On June 19, 2015, the Fourth Circuit held that to state a claim for false advertising based on a theory that representations about the health effects of a product are actually false, a plaintiff must allege that all reasonable experts in the field agree the representations are false. In re GNC Corp.; Triflex Prods. Mktg. & Sales Practices Litig.
In that case, plaintiffs filed putative class actions alleging that GNC and Rite Aid violated state consumer protection laws by marketing health supplements as promoting joint health, even though many studies showed that the main ingredients are no more effective than a placebo in treating osteoarthritis symptoms. Plaintiffs asserted that the companies' representations were literally false because the vast weight of the competent and reliable evidence indicated that glucosamine and chondroitin do not provide the promised benefits. The district court granted the companies' motion to dismiss, holding that a manufacturer is not liable for false advertising under a literal falsity theory if at least one qualified expert opines that the representations are truthful, even if the overwhelming scientific evidence is to the contrary. Accordingly, the district court dismissed the complaint without prejudice and granted plaintiffs' leave to re-file. Rather than amend the complaint, plaintiffs appealed.

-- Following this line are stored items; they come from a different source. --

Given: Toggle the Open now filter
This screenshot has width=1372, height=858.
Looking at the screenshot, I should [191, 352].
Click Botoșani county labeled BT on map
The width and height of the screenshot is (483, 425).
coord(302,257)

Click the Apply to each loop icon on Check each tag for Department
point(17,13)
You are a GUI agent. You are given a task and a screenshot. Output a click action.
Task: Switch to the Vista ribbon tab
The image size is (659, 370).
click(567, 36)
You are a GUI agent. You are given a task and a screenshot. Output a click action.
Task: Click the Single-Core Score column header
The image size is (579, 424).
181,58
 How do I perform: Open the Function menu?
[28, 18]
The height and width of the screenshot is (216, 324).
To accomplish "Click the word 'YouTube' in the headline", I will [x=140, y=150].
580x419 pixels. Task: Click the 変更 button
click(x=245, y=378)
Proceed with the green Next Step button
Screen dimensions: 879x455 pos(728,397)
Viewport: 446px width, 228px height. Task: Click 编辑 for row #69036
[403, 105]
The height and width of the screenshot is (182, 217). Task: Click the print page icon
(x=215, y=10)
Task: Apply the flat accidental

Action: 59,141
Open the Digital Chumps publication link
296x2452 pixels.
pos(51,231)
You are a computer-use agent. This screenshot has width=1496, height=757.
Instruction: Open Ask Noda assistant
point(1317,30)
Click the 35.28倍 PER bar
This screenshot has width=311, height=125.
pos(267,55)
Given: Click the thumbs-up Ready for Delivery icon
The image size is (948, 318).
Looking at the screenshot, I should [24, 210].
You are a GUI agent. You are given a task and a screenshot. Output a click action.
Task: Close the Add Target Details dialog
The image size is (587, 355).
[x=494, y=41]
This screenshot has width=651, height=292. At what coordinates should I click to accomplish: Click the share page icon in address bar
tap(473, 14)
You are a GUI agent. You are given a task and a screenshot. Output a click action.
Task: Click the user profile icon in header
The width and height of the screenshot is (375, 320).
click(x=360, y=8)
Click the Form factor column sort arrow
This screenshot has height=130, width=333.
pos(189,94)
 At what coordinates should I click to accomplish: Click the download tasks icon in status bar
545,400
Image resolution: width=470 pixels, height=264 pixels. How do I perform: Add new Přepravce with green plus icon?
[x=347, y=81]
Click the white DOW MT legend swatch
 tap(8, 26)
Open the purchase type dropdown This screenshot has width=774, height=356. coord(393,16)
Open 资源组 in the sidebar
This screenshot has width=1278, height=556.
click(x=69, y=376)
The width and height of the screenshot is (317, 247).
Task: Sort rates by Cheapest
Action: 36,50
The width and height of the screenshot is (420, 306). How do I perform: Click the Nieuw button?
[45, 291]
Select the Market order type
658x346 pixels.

The Fourth Circuit panel unanimously affirmed the district court's judgment because plaintiffs failed to allege that all reasonable scientists agreed glucosamine and chondroitin do not provide the relief promised by the companies. The Court emphasized plaintiffs' allegations that the "vast weight" and "overwhelming weight" of reliable evidence showed the ingredients not to be effective. The Court viewed these allegations as an implicit concession that some reliable scientific evidence supports their efficacy. And statements cannot be "literally false" if there is a reasonable difference of scientific opinion on the question. The Court did, however, leave open the possibility that other cases might state a claim by alleging either that no reasonable scientist would agree with the representations at issue or by alleging a different theory that the representations are misleading as opposed to literally false.
In re GNC Corporation is a significant victory for dietary supplement manufacturers and others that face false advertising claims under state law, even if it leaves some maneuvering room for plaintiffs' lawyers.